Entries supplied =>

################

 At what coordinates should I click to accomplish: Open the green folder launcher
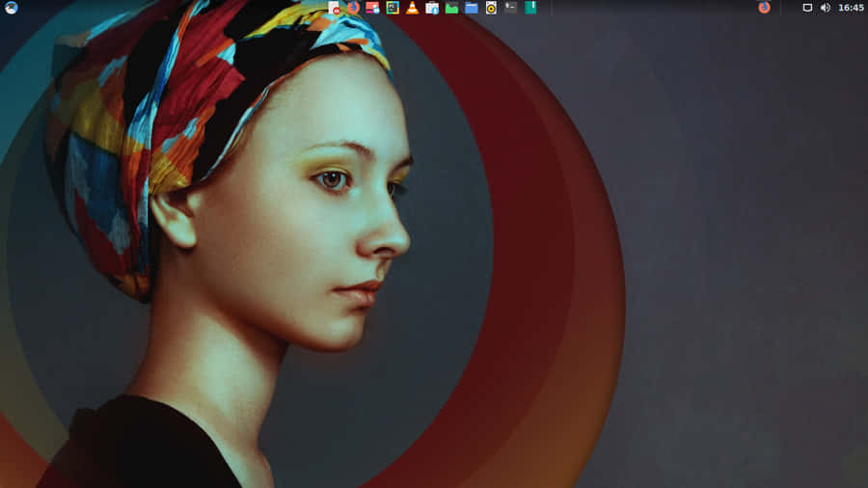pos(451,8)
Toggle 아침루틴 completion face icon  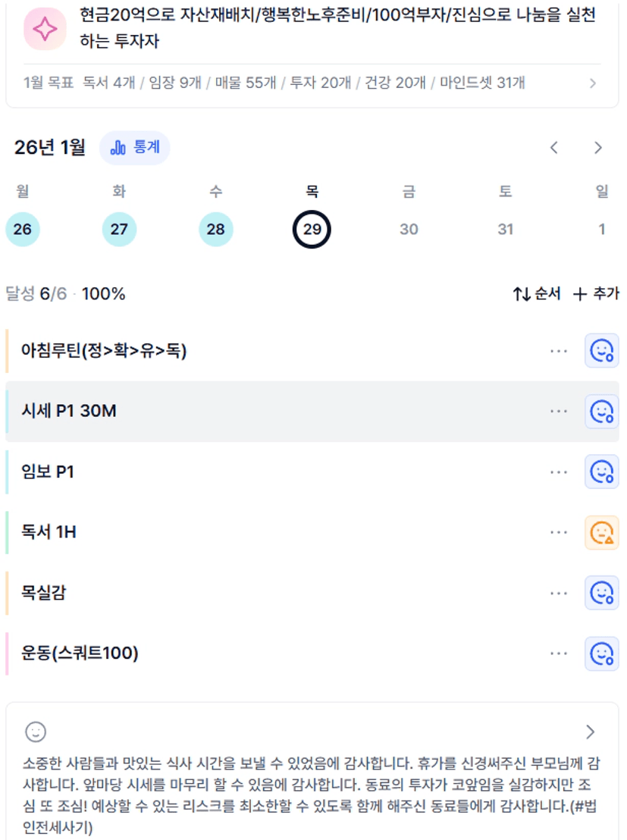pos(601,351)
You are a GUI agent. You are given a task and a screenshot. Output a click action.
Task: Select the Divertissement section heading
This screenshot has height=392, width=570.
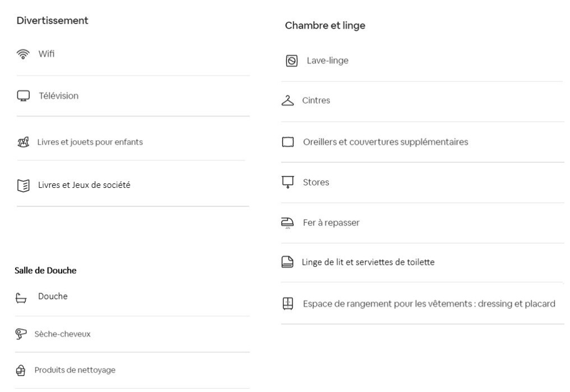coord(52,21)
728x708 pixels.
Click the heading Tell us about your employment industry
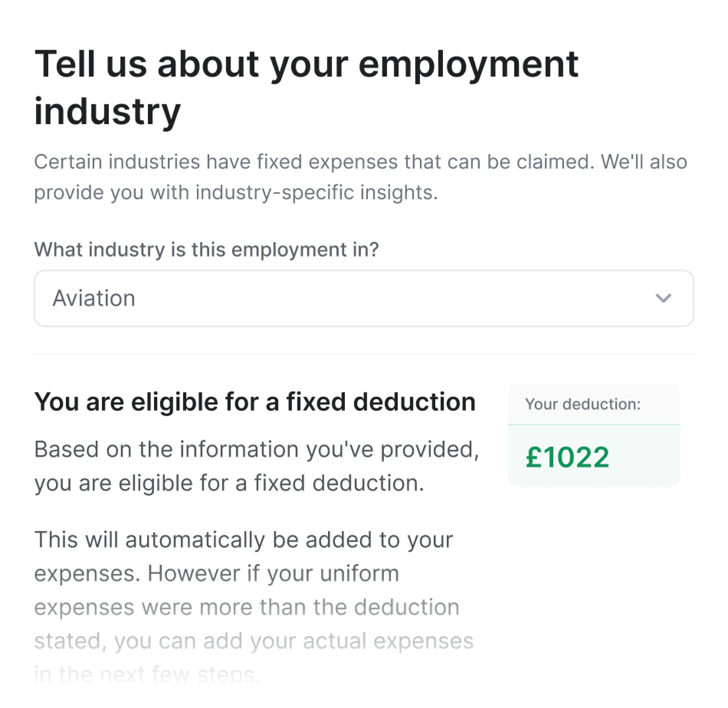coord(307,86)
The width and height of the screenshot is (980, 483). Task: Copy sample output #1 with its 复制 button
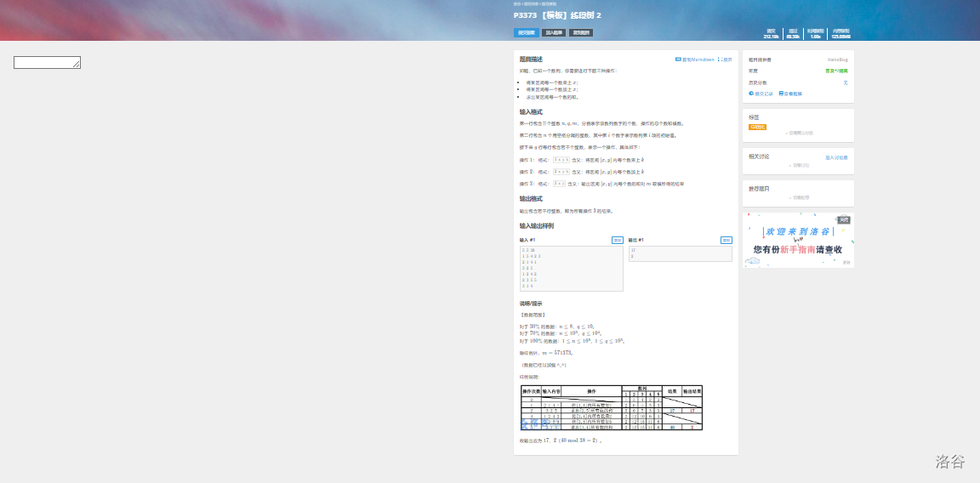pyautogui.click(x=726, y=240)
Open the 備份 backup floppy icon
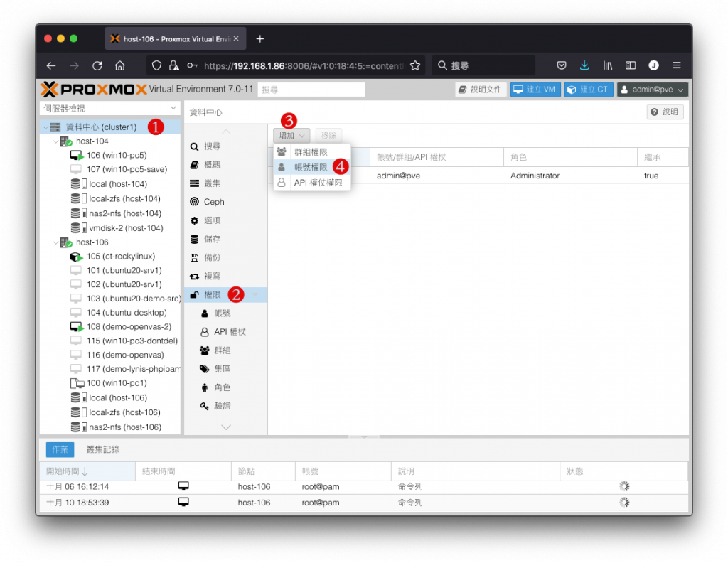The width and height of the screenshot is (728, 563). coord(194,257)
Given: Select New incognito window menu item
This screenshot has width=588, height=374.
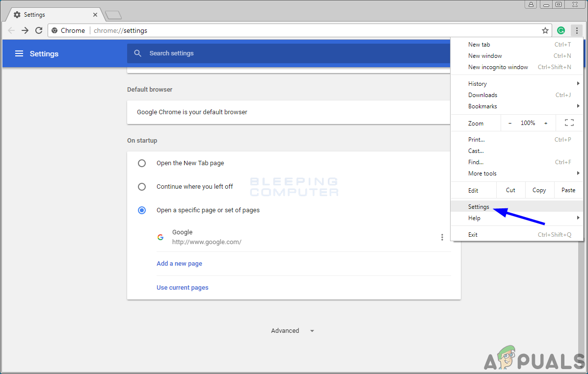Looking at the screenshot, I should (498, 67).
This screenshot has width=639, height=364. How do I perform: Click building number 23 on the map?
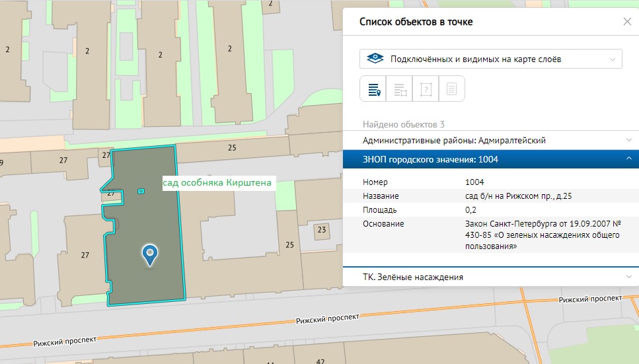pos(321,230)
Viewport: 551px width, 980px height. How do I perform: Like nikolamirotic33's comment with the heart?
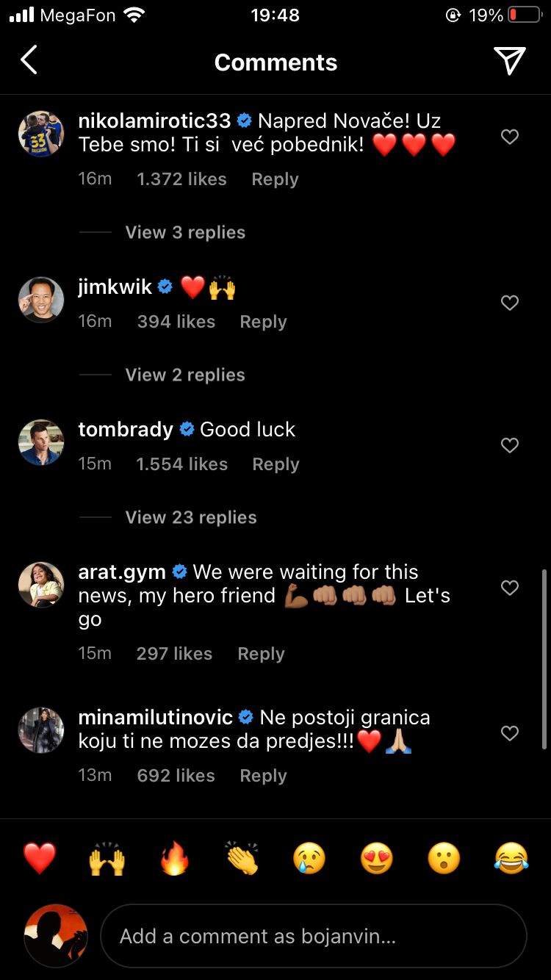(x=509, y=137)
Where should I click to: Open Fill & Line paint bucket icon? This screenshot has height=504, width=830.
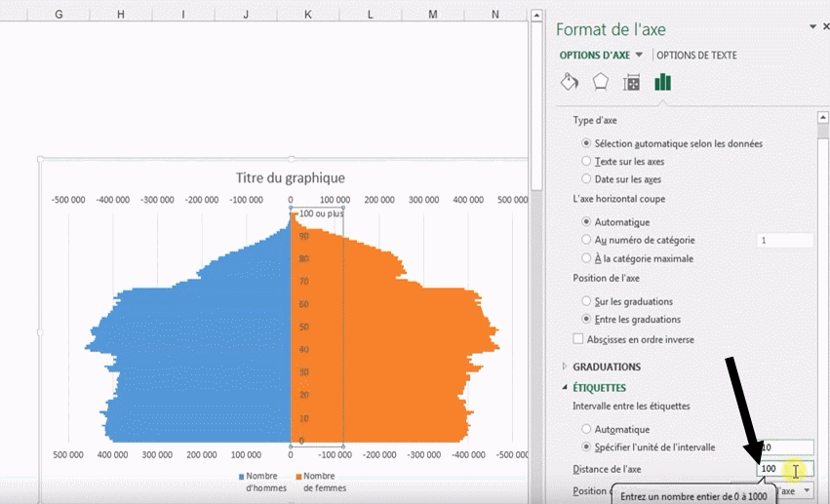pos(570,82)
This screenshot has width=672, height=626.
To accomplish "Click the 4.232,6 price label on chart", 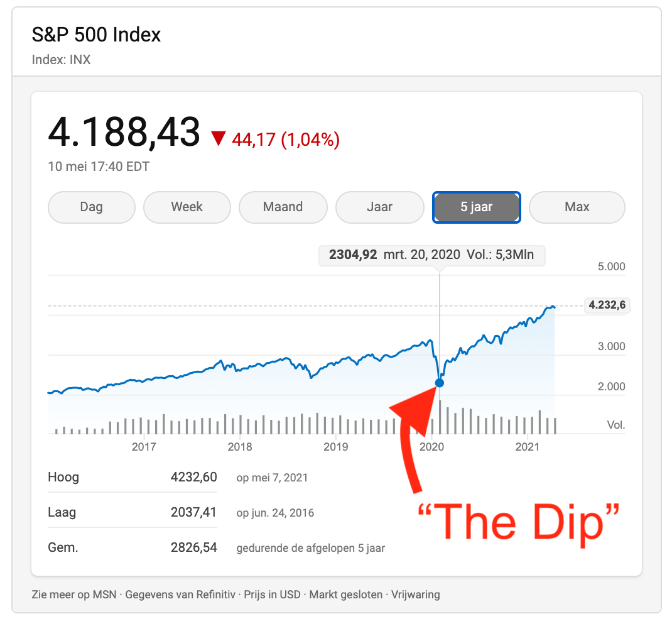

################

Exercise objective =>
Whenever a line includes the word "Select", pull it out of the entries.

Written solution =>
Task: Select the Divertissement section heading
Given: Select New incognito window menu item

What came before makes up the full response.